Ia menegakkan wajahnya. Menghapus air mata yang telah membasahi pipinya. Lantas ia memandangku erat dengan matanya yang memerah.
“Kau harus berjanji bahwa kau akan membantuku mengubur cerita ini dan tak akan pernah mengungkitnya dihadapanku.
“Kau harus ingat bahwa hidup ini bukan sebuah persepsi sempit yang kau yakini. Ada banyak kemungkinan lain yang lebih baik dari yang kau sangka. Jangan pernah kurung dirimu dengan keyakinan yang  berbalut ambisi. Karena Allah selalu menyiapkan kejutan lebih dari yang kau inginkan. Lupakan tentang hasrat pribadi yang bisa mencampuri urusanNya. Karna  sampai kapanpun kau tak akan pernah bisa ikut campur dengan urusanNya, itu hanya akan membuatmu lelah dan putus asa. Yang terpenting adalah kau menerima keputusanNya dengan lapang.”

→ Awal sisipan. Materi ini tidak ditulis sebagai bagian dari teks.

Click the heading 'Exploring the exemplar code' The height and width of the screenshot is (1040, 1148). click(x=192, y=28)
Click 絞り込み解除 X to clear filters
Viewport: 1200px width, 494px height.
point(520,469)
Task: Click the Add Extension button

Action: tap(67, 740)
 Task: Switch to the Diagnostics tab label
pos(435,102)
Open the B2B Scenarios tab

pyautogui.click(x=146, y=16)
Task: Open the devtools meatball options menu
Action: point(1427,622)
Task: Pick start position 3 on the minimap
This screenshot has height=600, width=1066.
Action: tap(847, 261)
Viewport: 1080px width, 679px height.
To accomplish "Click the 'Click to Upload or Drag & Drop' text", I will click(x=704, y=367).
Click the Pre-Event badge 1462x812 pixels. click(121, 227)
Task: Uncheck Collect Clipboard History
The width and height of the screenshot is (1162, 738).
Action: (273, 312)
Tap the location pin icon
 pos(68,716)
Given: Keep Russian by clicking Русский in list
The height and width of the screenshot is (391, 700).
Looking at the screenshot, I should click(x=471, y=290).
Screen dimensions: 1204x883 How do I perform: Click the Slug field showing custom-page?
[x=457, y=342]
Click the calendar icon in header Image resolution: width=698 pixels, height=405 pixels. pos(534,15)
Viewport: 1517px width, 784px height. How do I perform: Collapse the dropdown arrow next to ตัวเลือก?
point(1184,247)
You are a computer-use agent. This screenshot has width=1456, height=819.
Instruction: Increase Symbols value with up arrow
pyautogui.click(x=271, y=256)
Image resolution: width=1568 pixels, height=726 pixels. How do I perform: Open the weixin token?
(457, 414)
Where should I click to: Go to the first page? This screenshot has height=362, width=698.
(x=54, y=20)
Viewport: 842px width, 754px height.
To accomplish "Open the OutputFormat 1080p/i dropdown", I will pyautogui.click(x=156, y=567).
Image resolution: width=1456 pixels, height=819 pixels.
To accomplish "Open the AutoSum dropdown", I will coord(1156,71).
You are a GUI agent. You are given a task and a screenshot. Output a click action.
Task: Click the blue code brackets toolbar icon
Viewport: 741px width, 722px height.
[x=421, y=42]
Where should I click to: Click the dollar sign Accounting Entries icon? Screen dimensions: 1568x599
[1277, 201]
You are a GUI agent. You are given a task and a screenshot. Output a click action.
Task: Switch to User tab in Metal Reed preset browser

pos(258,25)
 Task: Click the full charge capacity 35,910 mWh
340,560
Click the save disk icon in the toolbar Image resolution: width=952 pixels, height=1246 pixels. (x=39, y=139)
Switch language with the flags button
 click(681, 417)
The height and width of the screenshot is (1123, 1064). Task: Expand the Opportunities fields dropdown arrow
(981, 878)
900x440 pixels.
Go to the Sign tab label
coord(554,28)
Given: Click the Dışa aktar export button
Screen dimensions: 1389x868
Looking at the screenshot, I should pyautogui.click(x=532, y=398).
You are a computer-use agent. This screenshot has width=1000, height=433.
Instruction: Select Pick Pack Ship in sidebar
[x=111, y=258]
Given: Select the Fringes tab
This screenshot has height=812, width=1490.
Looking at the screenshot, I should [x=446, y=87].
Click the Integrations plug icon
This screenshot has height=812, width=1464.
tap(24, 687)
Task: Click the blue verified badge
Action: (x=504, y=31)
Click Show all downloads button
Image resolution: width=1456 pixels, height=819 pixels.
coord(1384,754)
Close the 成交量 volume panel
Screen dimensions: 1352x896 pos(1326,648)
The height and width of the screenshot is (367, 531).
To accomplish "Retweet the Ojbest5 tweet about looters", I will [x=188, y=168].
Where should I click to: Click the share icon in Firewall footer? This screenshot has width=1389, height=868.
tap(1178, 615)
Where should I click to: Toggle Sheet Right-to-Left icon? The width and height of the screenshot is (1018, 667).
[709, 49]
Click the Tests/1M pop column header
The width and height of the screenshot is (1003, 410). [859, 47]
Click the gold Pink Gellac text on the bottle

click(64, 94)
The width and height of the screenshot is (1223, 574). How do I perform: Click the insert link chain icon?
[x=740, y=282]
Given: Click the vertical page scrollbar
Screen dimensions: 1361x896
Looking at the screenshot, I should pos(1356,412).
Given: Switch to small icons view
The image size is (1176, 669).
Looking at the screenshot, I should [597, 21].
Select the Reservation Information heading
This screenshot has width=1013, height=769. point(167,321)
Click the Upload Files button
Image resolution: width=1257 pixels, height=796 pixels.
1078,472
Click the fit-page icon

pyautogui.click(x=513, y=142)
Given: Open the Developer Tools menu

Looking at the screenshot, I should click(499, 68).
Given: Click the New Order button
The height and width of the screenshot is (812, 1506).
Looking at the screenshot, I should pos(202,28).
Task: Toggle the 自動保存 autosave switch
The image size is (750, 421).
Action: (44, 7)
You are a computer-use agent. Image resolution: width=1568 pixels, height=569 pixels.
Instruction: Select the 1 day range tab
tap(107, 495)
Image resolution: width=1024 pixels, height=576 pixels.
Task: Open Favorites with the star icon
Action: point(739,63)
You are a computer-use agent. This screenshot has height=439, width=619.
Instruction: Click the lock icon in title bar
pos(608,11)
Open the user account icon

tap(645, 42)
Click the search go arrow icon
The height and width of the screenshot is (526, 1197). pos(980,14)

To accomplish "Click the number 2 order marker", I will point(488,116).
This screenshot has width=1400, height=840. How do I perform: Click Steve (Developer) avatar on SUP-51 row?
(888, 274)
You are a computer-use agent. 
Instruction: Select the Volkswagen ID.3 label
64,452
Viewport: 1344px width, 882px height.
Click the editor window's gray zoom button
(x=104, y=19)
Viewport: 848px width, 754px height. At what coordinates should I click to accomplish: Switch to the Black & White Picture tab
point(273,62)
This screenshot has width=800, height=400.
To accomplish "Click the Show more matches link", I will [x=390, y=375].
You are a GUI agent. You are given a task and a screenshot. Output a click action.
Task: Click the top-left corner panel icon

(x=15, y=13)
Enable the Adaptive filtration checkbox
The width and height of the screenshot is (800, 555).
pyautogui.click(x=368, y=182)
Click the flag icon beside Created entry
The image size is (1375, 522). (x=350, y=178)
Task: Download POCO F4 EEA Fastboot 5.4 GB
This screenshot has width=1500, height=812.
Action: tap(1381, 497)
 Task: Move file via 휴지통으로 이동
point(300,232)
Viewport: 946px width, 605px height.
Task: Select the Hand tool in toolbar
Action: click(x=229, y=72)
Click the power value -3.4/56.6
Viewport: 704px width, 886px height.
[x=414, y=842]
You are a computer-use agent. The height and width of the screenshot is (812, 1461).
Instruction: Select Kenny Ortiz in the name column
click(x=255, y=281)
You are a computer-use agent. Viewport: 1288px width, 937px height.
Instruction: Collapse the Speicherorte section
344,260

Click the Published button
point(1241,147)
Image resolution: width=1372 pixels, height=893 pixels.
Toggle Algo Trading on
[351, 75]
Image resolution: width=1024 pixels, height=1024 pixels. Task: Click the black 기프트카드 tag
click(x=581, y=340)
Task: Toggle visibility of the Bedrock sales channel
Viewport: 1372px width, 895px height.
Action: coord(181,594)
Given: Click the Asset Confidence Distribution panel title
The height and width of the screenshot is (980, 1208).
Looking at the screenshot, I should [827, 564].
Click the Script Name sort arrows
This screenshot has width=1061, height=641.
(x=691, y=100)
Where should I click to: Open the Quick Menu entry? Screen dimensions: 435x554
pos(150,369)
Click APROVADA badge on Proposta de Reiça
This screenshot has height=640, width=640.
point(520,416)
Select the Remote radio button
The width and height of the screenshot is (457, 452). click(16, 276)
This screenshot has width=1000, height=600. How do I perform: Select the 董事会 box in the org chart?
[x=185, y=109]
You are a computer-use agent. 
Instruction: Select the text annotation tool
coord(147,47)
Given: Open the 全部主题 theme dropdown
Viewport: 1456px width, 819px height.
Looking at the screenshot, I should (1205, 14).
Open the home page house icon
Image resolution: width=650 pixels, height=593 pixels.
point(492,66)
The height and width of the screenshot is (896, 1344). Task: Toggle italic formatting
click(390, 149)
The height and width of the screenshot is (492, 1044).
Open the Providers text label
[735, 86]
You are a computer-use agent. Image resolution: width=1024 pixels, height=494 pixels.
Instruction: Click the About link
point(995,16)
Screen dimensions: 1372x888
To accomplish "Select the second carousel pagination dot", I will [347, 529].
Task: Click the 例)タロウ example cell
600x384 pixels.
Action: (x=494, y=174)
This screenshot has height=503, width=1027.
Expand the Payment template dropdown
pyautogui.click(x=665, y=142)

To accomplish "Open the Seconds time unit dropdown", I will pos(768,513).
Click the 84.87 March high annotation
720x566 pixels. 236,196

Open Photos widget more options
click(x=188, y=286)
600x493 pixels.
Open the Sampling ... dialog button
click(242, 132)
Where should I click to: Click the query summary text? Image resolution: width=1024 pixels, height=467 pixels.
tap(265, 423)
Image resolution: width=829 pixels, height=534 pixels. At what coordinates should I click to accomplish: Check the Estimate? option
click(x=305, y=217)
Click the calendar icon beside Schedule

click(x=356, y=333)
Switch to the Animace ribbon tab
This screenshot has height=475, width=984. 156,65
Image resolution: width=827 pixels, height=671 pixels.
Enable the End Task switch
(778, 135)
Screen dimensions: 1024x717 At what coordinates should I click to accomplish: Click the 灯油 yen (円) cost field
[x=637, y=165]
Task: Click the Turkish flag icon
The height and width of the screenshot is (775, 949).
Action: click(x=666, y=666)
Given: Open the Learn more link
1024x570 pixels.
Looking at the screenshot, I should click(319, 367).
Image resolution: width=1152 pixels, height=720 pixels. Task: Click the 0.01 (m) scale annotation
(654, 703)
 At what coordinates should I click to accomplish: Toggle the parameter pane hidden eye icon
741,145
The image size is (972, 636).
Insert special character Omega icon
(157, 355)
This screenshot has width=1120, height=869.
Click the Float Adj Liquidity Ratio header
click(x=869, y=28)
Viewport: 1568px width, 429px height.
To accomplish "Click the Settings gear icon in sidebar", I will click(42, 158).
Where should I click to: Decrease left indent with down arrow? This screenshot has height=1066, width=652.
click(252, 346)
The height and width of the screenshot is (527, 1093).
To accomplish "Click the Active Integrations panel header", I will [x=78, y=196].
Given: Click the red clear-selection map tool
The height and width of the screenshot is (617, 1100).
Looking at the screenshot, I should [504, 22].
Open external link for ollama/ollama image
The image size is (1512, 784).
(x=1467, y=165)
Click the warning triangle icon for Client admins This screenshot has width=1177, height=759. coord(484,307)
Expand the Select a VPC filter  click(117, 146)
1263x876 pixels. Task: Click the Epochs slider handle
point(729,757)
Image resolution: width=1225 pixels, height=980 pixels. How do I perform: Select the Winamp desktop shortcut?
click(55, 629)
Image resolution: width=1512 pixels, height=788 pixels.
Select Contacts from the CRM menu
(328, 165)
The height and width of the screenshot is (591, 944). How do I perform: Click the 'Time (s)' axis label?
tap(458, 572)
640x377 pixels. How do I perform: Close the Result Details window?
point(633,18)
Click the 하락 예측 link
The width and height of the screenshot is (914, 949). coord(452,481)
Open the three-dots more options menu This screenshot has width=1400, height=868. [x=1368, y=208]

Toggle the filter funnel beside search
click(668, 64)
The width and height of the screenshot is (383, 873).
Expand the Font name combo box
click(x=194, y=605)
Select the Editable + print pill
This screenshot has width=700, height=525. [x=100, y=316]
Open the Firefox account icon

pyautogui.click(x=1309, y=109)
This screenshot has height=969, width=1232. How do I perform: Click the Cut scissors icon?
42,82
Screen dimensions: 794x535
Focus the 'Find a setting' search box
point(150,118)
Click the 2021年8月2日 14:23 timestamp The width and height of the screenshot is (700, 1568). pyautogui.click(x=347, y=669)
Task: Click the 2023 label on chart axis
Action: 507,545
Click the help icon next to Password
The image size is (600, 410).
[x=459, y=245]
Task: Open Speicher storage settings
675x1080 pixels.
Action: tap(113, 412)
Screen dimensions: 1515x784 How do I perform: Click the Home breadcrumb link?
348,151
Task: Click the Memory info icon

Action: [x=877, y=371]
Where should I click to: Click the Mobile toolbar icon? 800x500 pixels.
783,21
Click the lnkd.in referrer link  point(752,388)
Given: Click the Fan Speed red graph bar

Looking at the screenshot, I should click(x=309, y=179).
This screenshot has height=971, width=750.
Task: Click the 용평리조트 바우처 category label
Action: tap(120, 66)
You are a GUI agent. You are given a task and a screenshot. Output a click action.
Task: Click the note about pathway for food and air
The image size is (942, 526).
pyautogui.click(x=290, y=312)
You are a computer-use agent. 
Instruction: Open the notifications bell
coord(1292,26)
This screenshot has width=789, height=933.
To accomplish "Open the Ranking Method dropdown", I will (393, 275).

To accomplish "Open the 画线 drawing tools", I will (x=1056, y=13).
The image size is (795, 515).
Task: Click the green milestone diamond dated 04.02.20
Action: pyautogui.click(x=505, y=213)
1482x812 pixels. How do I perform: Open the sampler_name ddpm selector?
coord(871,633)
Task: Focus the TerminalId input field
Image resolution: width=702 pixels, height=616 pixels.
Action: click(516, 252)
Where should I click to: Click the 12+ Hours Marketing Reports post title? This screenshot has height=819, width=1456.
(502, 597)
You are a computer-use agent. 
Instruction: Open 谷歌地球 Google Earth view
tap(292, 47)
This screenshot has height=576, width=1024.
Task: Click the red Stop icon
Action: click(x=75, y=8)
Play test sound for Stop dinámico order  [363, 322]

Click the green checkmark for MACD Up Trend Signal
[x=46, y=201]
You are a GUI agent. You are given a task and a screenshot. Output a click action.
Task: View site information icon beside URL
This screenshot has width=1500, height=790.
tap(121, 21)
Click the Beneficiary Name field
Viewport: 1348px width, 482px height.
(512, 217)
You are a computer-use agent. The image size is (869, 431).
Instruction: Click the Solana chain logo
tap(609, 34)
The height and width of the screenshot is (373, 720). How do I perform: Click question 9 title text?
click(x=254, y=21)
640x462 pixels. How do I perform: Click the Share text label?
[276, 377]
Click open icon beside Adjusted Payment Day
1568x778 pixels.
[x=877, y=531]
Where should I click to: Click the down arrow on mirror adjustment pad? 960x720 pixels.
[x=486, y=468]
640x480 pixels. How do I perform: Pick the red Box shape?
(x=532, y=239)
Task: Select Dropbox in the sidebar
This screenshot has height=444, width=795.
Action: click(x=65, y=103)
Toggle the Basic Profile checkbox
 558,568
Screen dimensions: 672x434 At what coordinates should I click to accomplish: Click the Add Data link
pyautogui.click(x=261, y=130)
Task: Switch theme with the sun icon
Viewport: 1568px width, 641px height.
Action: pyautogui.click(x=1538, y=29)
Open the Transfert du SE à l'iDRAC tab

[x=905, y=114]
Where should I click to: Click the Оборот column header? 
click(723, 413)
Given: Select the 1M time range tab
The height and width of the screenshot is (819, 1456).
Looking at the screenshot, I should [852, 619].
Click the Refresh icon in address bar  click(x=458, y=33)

“Lantas? Apa yang harus aku lakukan?”
“Lakukan saja yang sekiranya itu benar dalam pandanganNya, dan itu bisa membuatNya senang.” Jawabmu.
“Lalu... meski itu tak sesuai dengan keinginan?”
“Apalah artinya sebuah keinginan? Bukankah tanpa kau berkeinginan pun Dia telah mencukupimu? Saat kau menyadari bahwa apa yang kau terima dariNya lebih cukup. Kau akan lupa dengan keinginanmu, dan dari hatimulah akan terpancar syukur. Dan Dia akan terus mengalirkan semua yang kau butuhkan tanpa mengambil apa yang telah diberikanNya. Jadikan apa yang kau usahakan sebagai jalan semakin mendekat padaNya."
Dia beranjak dari tempat duduk dan mulai melangkah meninggalkanku sendiri sebelum aku selesai mencerna kata-katanya. “Lantas apa yang membuatmu menangis?” tanyaku menghentikan langkahnya lalu ia menoleh ke arahku, “Aku terlambat menyadari semua itu.”
“Bukan karena merpati itu?” tanyaku lagi. Ia menggeleng lantas pergi meninggalkanku yang kini terpekur.
Ku pikir..., bisikku.
Aku memandang benda bulat dilangit barat laut sana. Matahari yang telah sampai pada titik lelahnya.